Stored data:
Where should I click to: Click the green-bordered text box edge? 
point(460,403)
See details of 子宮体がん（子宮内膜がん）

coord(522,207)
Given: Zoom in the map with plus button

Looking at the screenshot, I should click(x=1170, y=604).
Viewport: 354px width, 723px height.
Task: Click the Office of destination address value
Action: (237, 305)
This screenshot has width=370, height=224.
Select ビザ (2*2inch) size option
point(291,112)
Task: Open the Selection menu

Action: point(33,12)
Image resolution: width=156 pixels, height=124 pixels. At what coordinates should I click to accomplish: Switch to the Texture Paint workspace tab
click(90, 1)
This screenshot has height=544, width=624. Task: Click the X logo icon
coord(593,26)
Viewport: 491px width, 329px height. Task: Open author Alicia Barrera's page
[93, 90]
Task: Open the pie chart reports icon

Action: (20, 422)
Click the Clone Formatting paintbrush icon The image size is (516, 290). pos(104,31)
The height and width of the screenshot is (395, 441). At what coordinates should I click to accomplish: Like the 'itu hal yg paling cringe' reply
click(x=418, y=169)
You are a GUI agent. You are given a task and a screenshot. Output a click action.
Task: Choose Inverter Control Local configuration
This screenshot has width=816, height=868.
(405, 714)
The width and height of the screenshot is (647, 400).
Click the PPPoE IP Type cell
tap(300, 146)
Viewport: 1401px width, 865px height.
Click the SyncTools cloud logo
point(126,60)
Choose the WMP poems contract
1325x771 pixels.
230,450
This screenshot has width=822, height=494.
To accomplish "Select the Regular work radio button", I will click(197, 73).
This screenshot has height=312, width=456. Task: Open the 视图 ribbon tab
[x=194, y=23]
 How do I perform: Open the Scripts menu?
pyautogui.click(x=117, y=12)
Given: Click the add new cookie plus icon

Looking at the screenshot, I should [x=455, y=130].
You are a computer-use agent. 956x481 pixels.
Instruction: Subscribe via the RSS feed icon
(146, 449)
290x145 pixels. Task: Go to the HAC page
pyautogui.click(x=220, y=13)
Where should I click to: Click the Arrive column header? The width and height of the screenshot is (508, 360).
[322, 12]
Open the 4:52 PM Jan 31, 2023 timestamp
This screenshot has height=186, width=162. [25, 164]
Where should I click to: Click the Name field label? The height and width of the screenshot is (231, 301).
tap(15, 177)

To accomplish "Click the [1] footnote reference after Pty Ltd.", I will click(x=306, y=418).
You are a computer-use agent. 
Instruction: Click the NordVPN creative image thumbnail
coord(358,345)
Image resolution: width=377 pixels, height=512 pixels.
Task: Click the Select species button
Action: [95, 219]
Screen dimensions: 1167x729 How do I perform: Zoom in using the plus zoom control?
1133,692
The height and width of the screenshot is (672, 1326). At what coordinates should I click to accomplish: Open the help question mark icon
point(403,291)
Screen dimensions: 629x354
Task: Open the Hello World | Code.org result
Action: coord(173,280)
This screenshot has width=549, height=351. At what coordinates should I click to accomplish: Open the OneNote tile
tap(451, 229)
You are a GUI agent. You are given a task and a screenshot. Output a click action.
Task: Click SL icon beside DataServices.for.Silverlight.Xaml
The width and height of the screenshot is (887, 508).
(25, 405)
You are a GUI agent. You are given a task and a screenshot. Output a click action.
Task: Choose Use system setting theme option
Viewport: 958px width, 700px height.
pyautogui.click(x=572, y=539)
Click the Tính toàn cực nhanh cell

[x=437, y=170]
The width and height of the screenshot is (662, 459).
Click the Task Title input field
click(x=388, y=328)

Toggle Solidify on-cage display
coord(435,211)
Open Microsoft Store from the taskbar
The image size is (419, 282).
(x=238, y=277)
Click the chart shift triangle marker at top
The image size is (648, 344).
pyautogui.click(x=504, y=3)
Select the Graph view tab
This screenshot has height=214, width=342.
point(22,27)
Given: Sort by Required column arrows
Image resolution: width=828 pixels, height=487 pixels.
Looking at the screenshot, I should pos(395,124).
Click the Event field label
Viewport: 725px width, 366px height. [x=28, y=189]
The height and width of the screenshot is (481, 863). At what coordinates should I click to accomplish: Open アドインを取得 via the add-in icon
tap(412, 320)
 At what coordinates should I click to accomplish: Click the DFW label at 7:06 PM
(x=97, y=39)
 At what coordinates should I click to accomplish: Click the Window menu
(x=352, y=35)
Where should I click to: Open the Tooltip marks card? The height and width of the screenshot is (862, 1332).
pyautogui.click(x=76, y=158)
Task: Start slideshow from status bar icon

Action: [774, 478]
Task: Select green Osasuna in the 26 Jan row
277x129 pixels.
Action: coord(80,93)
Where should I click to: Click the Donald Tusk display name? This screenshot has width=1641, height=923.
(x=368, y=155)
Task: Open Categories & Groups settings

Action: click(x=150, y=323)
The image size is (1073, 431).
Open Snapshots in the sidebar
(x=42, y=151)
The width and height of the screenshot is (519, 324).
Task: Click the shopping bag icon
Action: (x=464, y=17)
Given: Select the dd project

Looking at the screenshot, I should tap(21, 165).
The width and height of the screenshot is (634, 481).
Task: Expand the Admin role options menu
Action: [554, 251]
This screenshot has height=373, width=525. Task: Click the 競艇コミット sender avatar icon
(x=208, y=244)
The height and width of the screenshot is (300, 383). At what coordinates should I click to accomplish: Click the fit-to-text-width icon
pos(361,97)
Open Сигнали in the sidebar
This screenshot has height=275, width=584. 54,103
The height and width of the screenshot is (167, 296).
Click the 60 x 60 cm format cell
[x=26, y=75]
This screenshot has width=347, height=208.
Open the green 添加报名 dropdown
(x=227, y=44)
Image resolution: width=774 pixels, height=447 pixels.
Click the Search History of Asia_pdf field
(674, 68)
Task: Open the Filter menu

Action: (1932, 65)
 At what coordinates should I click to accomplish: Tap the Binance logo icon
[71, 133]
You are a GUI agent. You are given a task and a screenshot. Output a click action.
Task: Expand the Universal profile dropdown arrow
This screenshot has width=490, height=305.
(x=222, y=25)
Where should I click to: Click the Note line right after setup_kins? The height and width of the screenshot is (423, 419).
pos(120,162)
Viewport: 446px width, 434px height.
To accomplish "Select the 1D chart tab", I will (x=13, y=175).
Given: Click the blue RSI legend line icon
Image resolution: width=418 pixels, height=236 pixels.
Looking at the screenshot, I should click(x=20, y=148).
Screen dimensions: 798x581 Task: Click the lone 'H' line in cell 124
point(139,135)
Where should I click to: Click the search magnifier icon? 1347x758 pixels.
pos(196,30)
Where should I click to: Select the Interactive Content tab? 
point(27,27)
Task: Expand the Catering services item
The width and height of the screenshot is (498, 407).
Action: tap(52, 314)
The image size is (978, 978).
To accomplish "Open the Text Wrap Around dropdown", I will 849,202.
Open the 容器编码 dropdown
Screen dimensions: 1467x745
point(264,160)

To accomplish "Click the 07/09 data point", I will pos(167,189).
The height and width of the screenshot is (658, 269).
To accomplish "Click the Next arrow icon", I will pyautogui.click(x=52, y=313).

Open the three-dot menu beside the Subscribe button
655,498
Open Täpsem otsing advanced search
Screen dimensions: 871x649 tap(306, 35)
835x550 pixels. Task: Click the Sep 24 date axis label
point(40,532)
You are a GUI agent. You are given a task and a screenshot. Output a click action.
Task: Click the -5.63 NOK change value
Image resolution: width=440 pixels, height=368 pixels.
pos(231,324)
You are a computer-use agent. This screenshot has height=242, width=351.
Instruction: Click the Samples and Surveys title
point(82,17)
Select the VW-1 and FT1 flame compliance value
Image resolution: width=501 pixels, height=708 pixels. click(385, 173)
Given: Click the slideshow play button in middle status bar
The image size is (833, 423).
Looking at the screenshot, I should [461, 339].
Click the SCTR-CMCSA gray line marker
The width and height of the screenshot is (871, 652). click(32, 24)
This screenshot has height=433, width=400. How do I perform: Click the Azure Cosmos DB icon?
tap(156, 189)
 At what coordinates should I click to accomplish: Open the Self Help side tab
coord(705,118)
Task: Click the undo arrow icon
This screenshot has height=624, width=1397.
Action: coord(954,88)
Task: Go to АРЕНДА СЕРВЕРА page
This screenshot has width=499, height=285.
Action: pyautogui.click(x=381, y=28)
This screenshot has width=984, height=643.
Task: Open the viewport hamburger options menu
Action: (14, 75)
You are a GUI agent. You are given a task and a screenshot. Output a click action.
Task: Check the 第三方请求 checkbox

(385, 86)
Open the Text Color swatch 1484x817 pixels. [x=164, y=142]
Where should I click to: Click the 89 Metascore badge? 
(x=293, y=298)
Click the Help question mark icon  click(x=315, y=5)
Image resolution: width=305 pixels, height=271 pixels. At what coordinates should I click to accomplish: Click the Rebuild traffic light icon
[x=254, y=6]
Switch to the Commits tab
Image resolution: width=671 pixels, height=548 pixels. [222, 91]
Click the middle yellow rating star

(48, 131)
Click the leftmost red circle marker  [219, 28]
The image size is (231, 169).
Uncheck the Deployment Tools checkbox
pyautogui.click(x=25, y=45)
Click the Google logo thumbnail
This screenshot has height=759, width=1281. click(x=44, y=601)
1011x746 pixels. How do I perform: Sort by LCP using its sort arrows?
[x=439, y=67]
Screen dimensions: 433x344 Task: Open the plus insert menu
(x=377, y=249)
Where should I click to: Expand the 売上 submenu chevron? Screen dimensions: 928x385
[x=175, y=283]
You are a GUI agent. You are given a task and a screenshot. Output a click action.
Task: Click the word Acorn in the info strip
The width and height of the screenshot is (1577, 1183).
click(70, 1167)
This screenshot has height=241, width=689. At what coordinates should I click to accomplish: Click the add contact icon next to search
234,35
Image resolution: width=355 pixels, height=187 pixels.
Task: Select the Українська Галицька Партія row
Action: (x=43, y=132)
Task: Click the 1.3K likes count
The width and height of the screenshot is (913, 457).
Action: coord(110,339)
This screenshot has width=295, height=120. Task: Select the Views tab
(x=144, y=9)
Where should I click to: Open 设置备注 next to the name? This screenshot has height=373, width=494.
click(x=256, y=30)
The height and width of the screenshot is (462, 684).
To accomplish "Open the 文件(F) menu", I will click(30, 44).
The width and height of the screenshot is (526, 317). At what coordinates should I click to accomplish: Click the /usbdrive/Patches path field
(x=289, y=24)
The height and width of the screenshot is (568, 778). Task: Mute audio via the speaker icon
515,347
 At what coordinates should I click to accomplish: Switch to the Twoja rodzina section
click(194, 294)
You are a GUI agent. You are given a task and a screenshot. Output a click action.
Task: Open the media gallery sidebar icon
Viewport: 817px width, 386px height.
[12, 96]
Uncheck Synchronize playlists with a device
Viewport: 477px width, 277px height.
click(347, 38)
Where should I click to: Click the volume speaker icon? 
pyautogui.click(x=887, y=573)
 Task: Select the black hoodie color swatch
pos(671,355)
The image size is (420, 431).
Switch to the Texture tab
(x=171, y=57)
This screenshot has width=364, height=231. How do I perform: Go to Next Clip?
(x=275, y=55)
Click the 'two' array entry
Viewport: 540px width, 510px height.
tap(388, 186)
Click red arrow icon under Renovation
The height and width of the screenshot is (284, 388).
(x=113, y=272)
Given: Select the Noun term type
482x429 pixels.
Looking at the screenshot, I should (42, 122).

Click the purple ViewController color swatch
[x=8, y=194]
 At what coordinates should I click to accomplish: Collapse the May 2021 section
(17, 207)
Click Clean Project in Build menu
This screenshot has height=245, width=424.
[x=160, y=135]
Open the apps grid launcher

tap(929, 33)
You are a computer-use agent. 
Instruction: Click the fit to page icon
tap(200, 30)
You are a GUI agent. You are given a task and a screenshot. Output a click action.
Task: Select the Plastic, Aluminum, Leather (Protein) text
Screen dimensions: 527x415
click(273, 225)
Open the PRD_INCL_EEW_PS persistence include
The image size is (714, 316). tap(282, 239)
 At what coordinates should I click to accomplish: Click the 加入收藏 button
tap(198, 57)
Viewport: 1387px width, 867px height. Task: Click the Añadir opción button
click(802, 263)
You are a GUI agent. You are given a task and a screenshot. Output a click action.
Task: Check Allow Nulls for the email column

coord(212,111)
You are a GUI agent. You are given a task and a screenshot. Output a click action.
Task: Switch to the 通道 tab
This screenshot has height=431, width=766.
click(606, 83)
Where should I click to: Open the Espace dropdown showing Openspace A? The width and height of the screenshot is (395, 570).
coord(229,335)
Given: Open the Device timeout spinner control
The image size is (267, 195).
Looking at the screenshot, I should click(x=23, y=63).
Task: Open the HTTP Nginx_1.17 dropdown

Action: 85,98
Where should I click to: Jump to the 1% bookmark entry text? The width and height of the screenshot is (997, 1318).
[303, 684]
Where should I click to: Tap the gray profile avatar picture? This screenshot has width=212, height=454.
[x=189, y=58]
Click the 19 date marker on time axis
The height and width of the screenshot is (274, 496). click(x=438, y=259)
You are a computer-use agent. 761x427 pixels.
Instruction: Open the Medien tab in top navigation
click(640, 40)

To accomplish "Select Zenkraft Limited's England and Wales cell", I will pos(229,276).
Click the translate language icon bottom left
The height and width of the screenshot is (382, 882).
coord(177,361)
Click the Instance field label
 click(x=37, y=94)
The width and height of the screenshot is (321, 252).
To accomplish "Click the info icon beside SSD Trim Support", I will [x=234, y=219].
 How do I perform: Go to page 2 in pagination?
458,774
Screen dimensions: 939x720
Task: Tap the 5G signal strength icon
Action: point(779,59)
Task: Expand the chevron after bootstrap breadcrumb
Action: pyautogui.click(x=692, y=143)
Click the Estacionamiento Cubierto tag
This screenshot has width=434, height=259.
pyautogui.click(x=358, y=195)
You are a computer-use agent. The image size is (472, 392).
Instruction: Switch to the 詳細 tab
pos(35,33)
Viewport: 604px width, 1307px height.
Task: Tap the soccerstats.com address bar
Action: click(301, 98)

The task:
All lines above that include the word "Choose" must be copied into the answer.

Solution for this problem:
Task: Choose Inverter Control Local configuration
Choose the WMP poems contract
Task: Choose Use system setting theme option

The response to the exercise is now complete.